■ **REQUIRED WORK**: Please return the stretch of the records from the line containing "Given: Toggle the Ναι/Όχι 1 switch" through the end of the records, word for word, leaving the pictures out.

■ **DATASET EXCERPTS**:
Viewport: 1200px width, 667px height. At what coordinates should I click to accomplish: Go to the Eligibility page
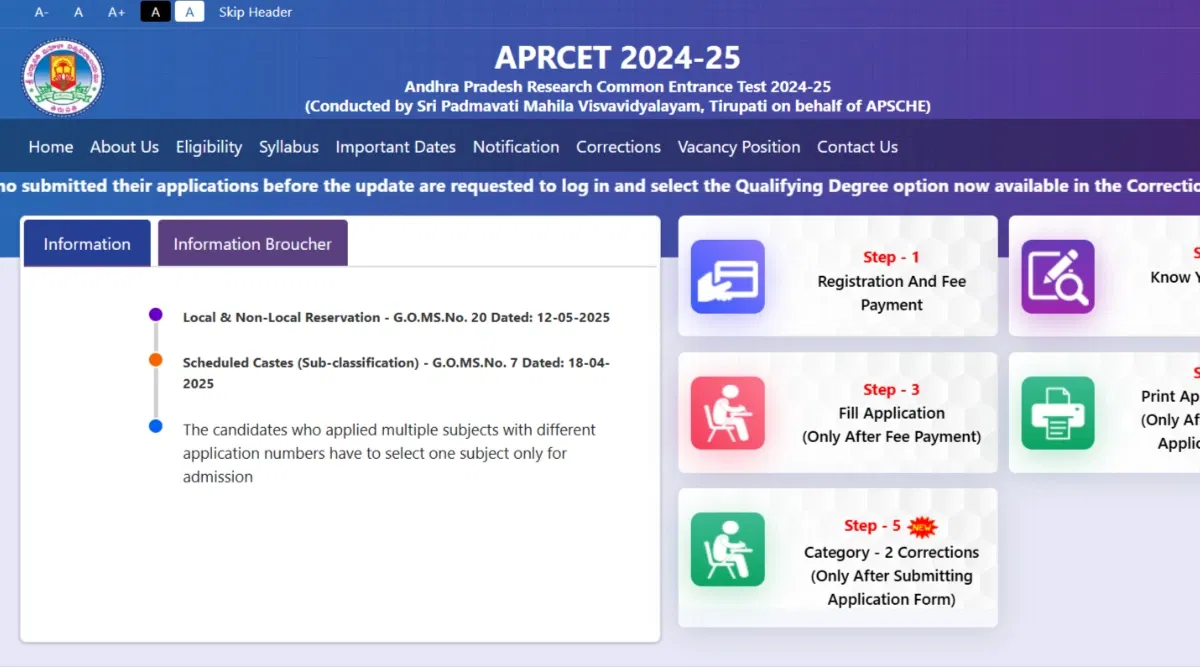(209, 147)

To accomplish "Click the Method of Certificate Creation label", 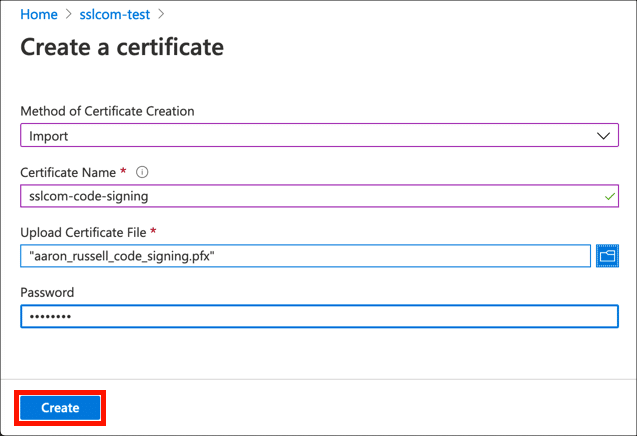I will (x=107, y=111).
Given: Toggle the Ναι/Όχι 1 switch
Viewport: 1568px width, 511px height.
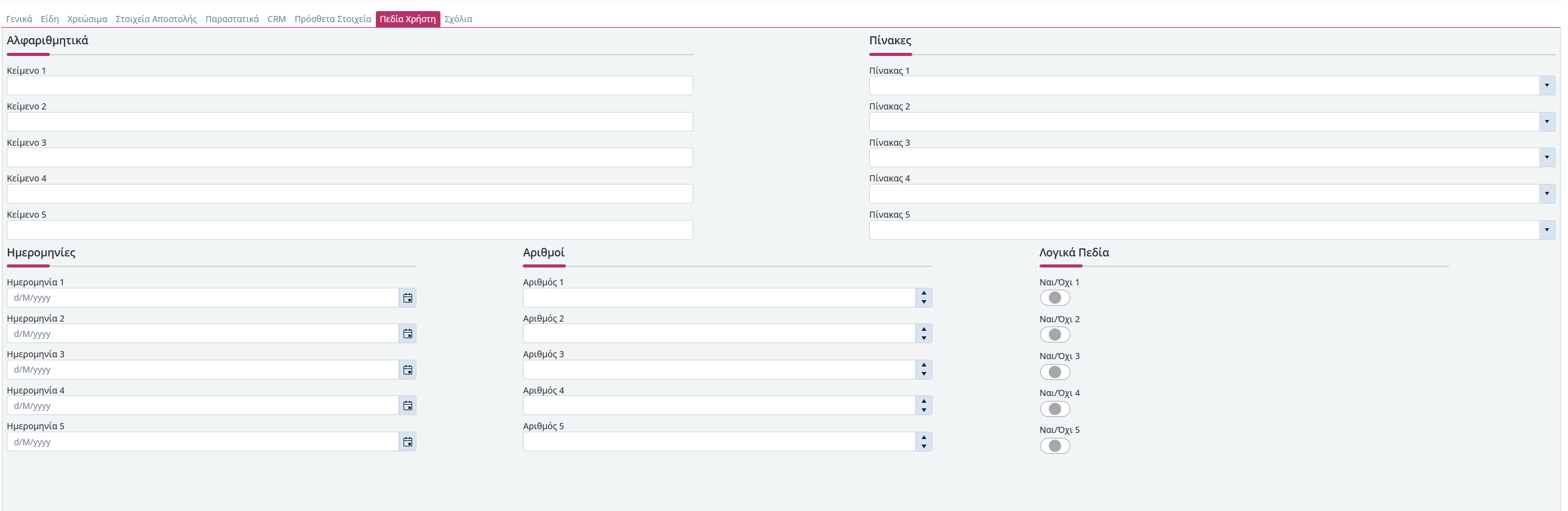Looking at the screenshot, I should click(x=1054, y=298).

■ **THE RESULT**:
Given: Toggle the Ναι/Όχι 1 switch
Viewport: 1568px width, 511px height.
Looking at the screenshot, I should click(x=1054, y=298).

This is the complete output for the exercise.